Valdría preguntarse, para empezar, si mejorar un poco la vida de todos debe ser el primer objetivo de la (a)sociedad ilimitada que formamos.

Manifiestan algunos que tamaña injusticia social previa a la pandemia se va a acabar, con lo acostumbrados que estábamos a ella (sic).

Los trabajadores y trabajadoras sociales nos están haciendo más llevadera la crisis con sus cuidados, mercancías y otros servicios.

Buena parte de los más activos en la lucha tienen sueldos míseros, da la impresión que acordes con la consideración social que suscitan, irreconciliables con los imprescindibles servicios que prestan.

Cabe pensar si la contribución al bien común debería colocarse en el primer lugar para valorar una profesión.

Quién se atreve a decir que la gente sin nómina (mayoritariamente extranjera) no es esencial. ¿Dónde estaríamos sin ella?

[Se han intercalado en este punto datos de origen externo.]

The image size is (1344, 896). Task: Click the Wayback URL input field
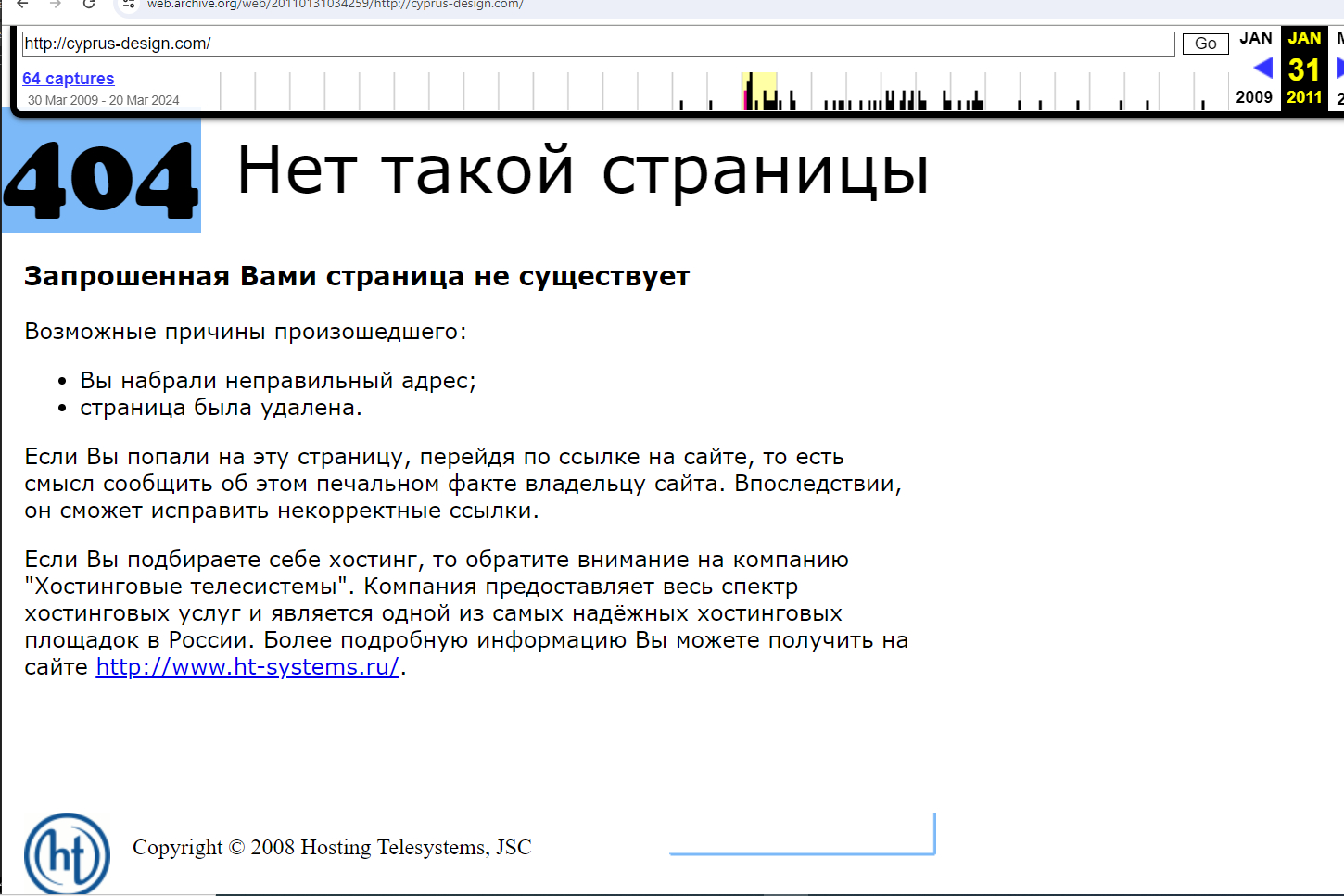coord(598,44)
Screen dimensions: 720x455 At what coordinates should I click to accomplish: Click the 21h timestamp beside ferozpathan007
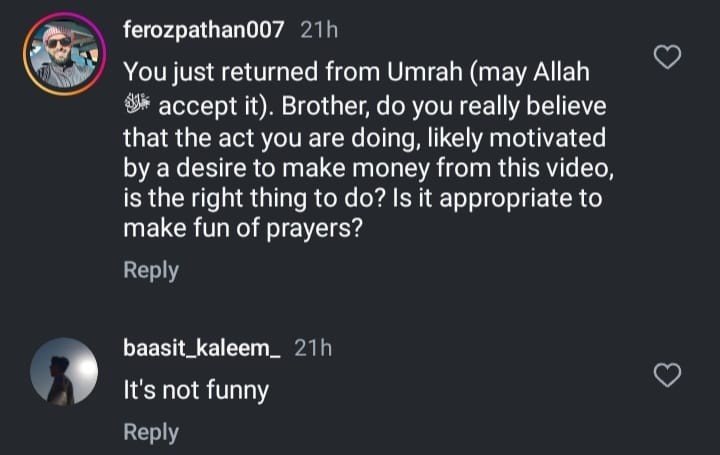[319, 30]
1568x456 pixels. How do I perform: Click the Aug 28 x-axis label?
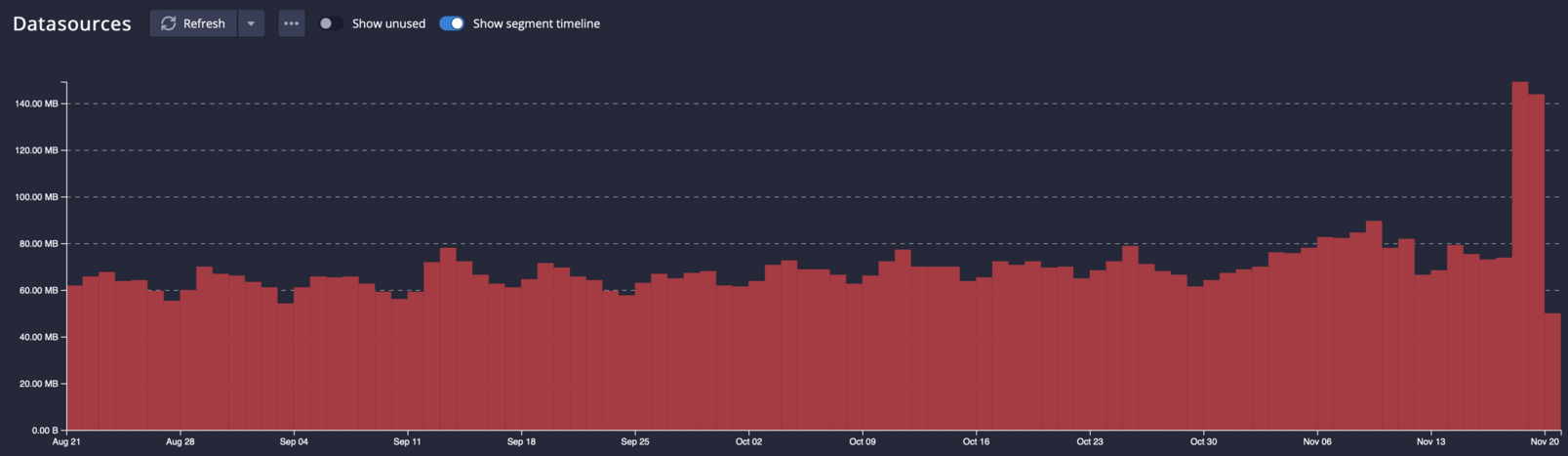point(181,442)
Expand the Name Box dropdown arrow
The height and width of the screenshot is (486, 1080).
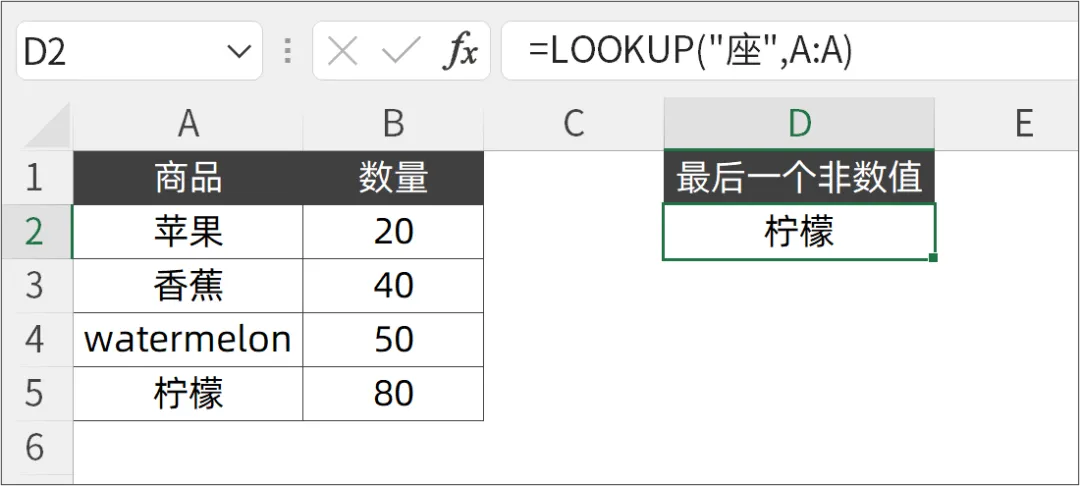[x=239, y=52]
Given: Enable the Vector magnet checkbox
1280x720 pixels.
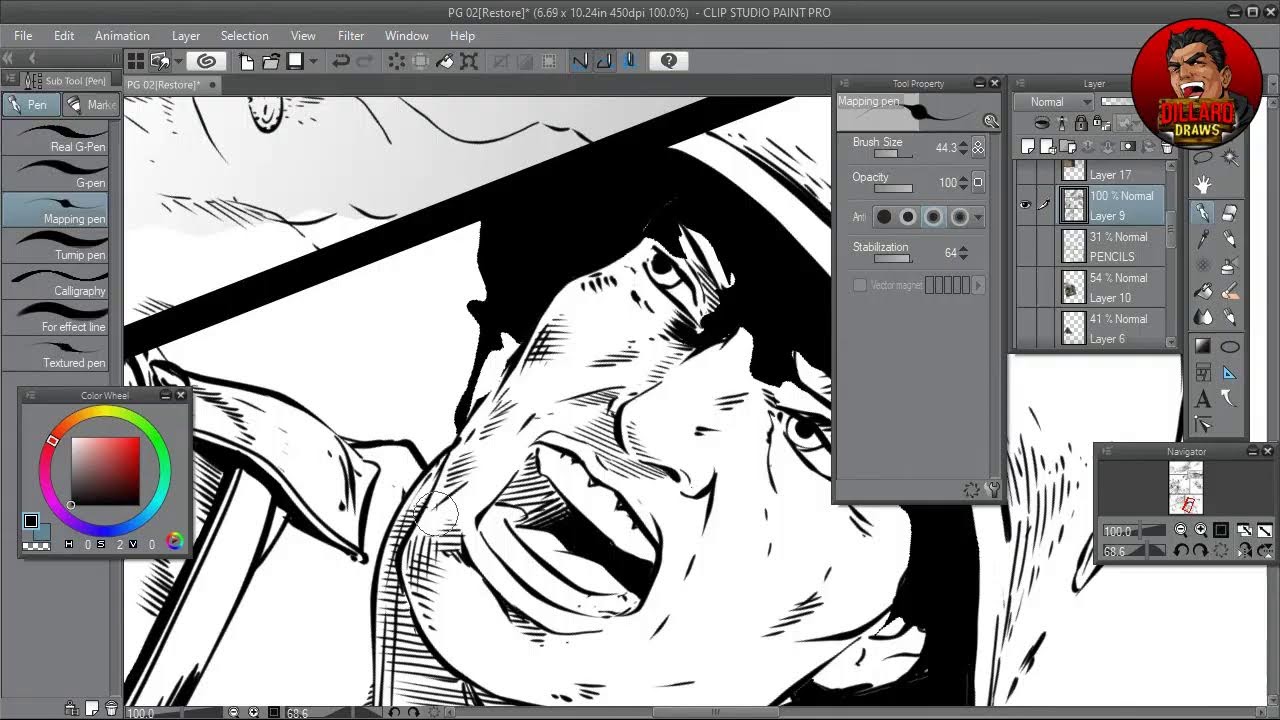Looking at the screenshot, I should point(860,286).
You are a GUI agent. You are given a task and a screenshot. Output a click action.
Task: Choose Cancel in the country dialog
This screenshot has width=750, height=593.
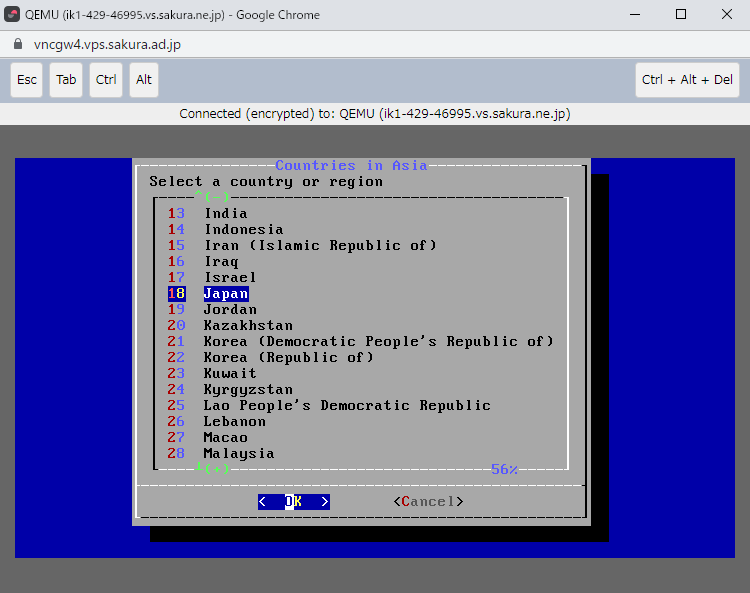(428, 502)
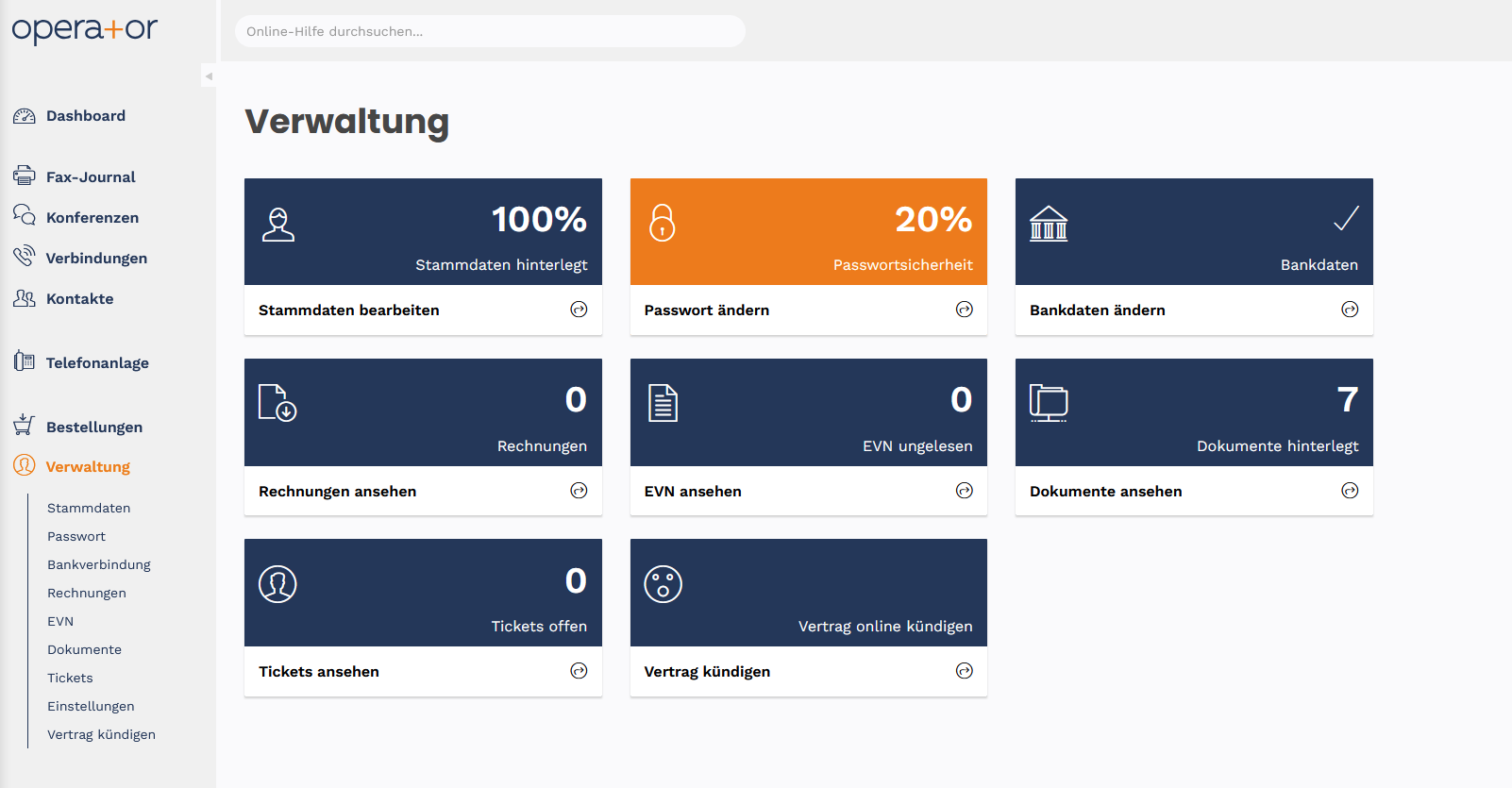Image resolution: width=1512 pixels, height=788 pixels.
Task: Click the bank building icon on Bankdaten tile
Action: [1049, 224]
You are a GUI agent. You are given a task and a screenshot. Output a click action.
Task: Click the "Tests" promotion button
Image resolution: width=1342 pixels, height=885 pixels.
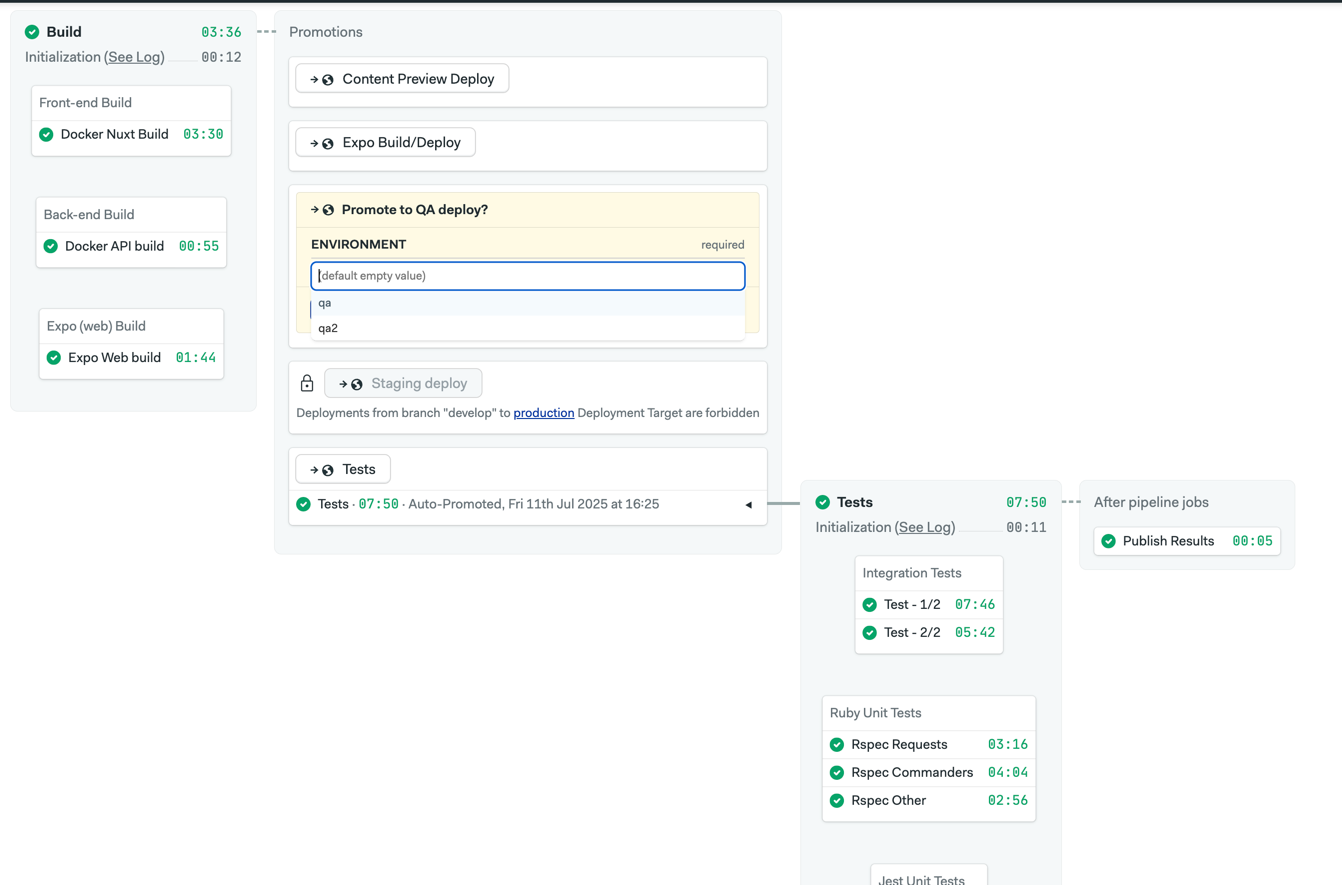pos(343,468)
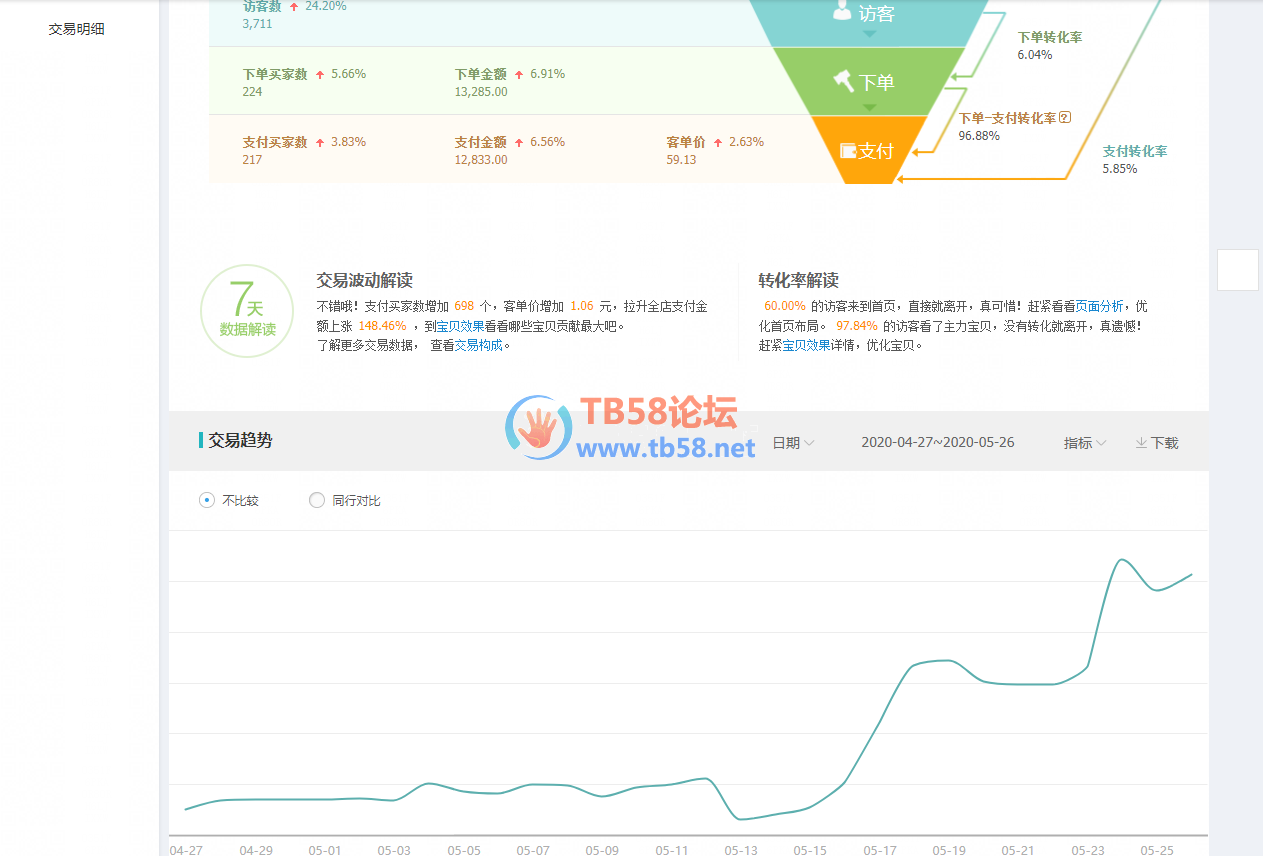This screenshot has height=856, width=1263.
Task: Click the wallet icon on 支付 stage
Action: tap(848, 151)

Regulación ya.

La economía de las grandes cifras, amoral casi siempre e inmoral también en ocasiones por las enormes desigualdades que ha generado, no puede ser la protagonista de la renovación moral y cívica que se necesita en estos momentos. Lo decimos quienes no entendemos de esto.

Las grandes corporaciones multinacionales carecen del sentimiento de deuda con los otros. Así no hay manera de establecer alianzas hacia el bien común.

Dicen que va a dominar una sociedad renovada que reconocerá el valor de todas las personas y profesiones, que partirá de situaciones críticas y vivificará nuevos ideales de dignidad para personas, y muy especialmente con quienes levantaron este país hace 50 o 60 años y los que ahora ponen su trabajo al servicio de los demás.

Urge concertar una Declaración General de Dependencia Universal que actualice la de los derechos humanos e incluya la dimensión de comunidad.

Todo es nada; nada es como antes. El relato se pausa, pero continuará.

 

(JORGE PARÍS)

1 comentario · Escribe aquí tu comentario

  1. Dice ser udo

    Si deja de existir el rebaño, se acabara el pastoreo.
    Tenemos que empezar a pensar en el rebaño como parte del mismo.
    Todos somos importantes y todos aportamos algo.

    Mirar por el bien comun, es de inteligentes.